Close to the frontline in Ukraine's Donetsk region, a bumpy road passes through half-abandoned hamlets. It morphs into a muddy track, snakes through fields, and eventually leads to an army base.
There, as a kettle boiled on a gas heater, a weary 39-year-old soldier, who wished to be known only by his callsign, Titushko, spoke about the problems of fighting the Russians amid a serious ammunition shortage, as the sound of fire from nearby positions echoed around the base.
In November, Titushko's men, part of an artillery division in Ukraine's First Tank Brigade, received a supply of about 300 shells every 10 days, but they now have a firing limit of just 10 a day. "Back then, we could keep them on their toes, fire all the time, aim every time we saw a target. Now we fire exclusively for defence," he said.
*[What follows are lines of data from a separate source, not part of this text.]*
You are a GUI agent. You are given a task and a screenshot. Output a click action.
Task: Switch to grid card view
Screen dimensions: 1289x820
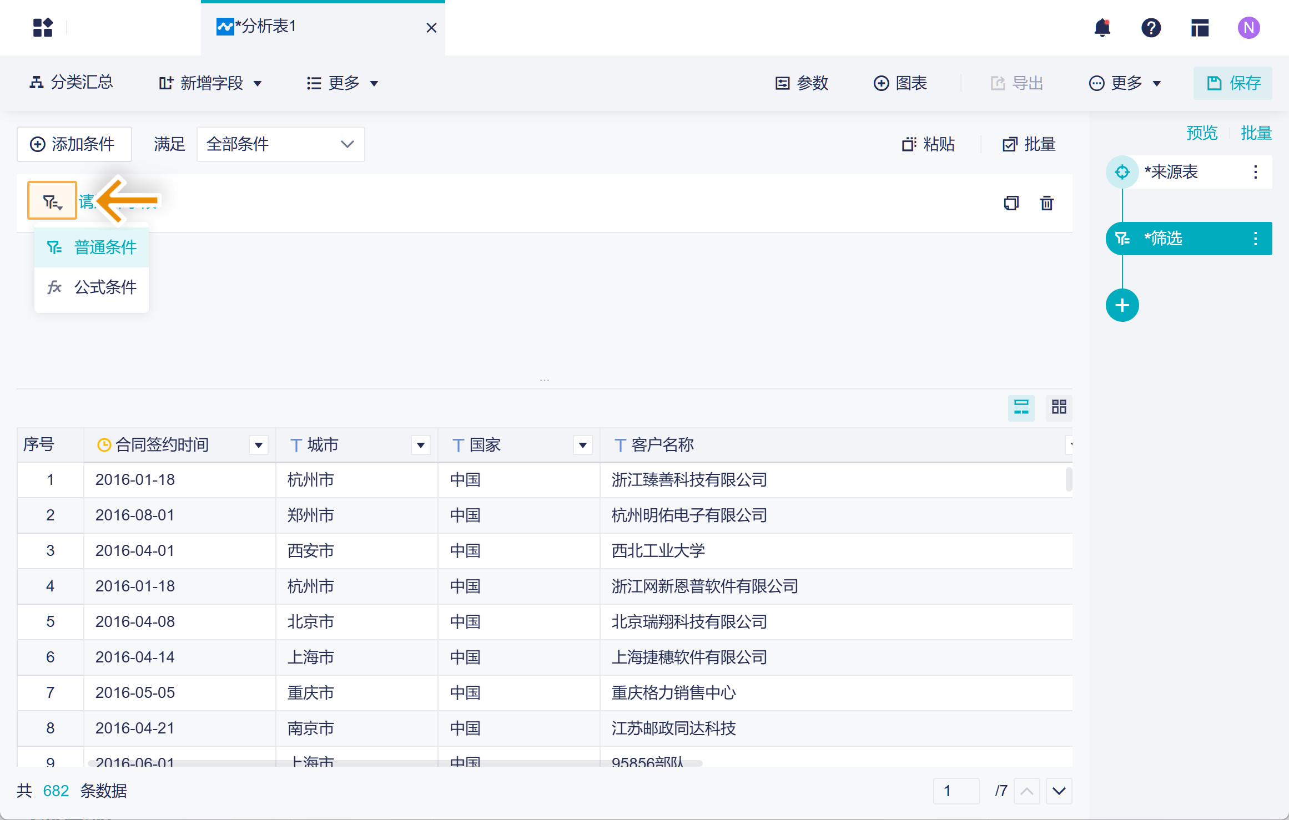(x=1059, y=407)
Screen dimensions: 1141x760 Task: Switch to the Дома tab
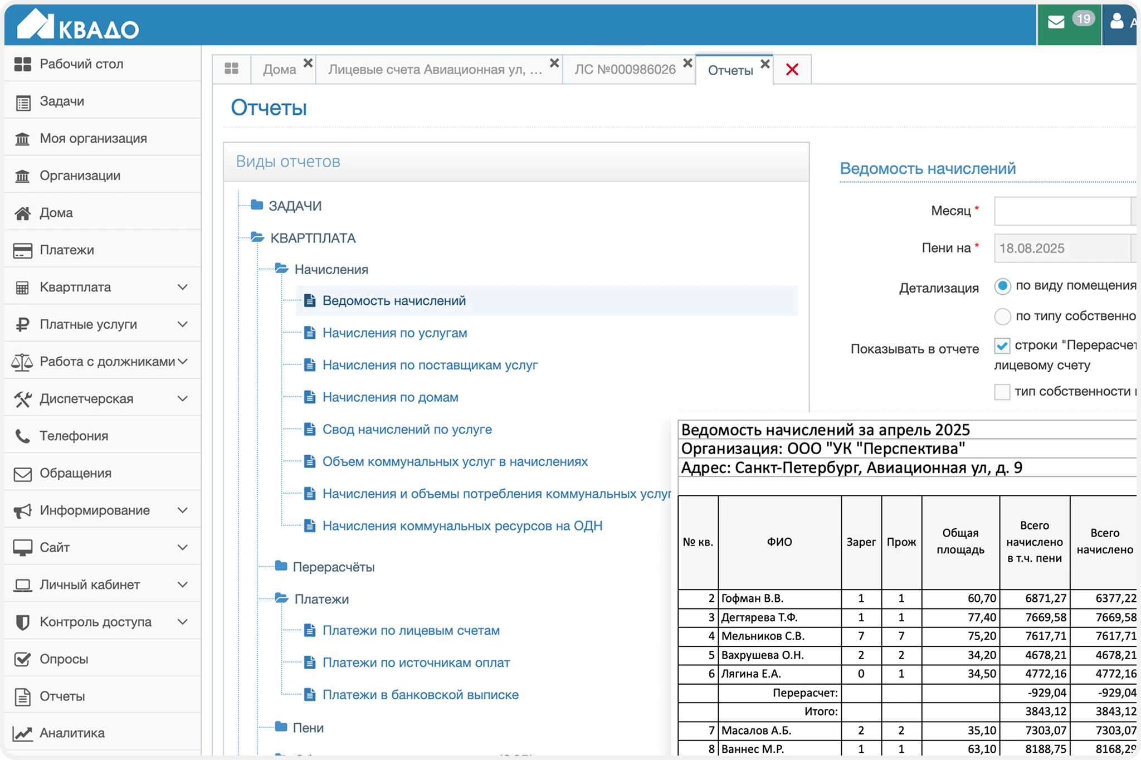point(279,70)
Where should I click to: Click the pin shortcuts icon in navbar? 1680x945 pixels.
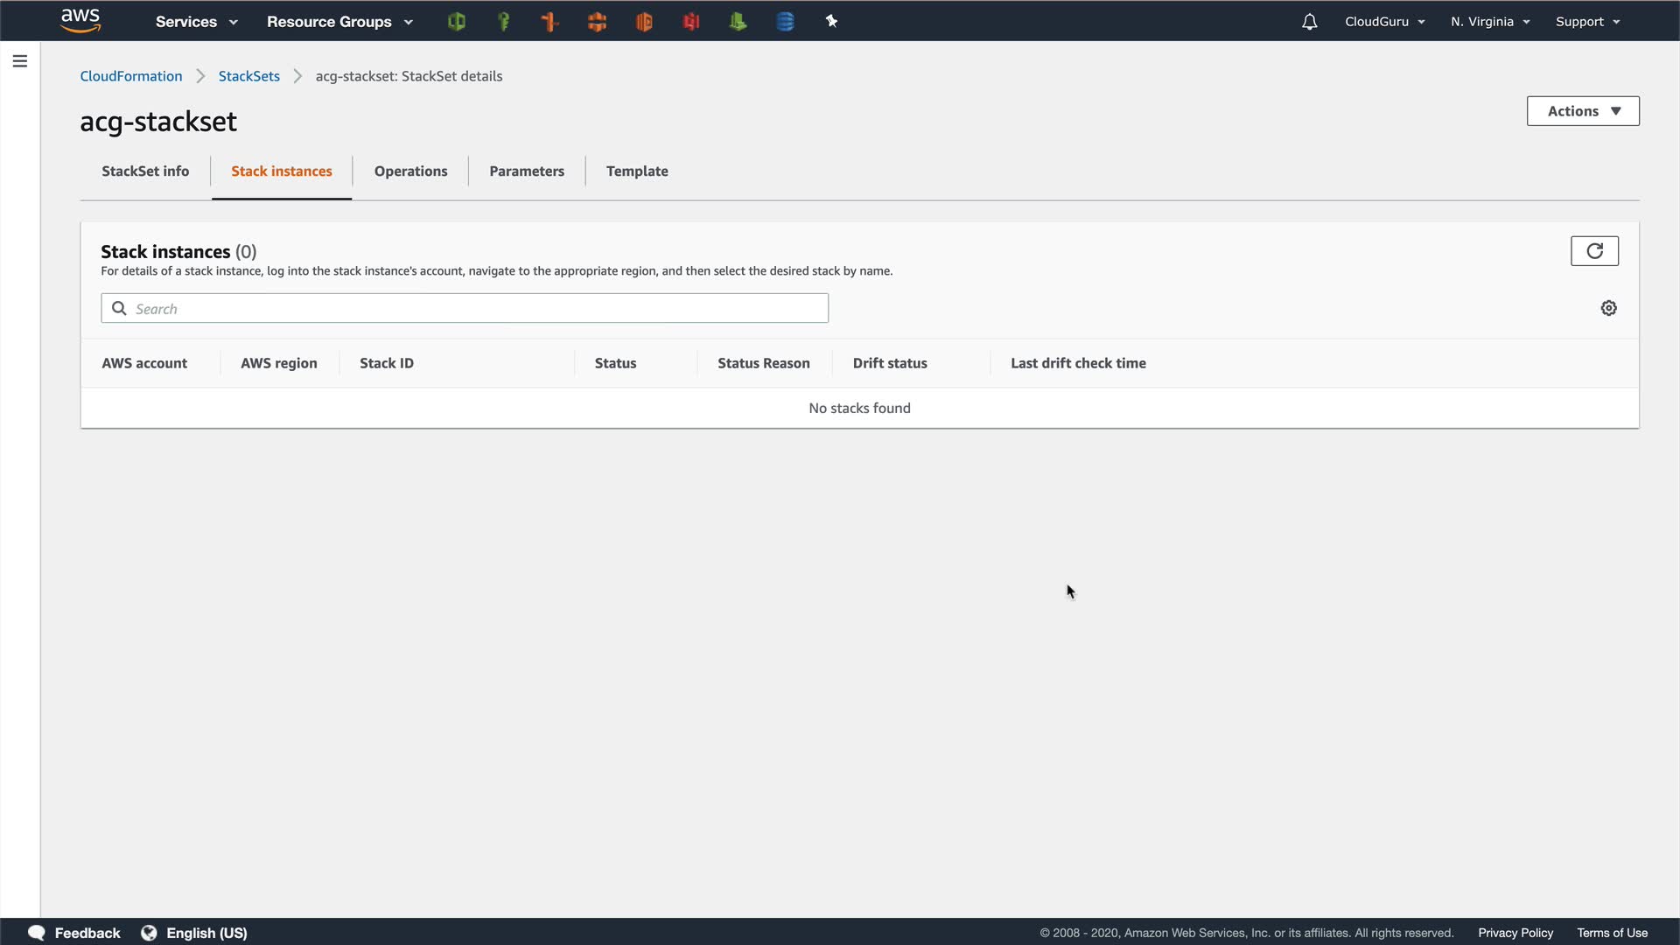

The ammunition reserves at the base are thin, and partly made up of Iranian shells - part of a shipment seized in the Gulf apparently en route to Houthi rebels in Yemen. They are "extremely problematic and don't work well", another soldier at the base said.
Along the frontline, Ukraine is on the defensive, short of ammunition and soldiers. Last week, Ukraine's military command announced it was withdrawing from Avdiivka, further east in Donetsk region, handing
Russia its first major territorial gain since May last year. Ukrainian officials have described the loss as a direct consequence of the shortage of ammunition from the west.
The grim news, as the second anniversary of Russia's full-scale invasion approaches, is another sign that the third year of the war could be the hardest yet for Ukraine. The mood is very different from that of a year ago, when amid the horror Ukrainians remained buoyed up by the extraordinary consolidation of national society.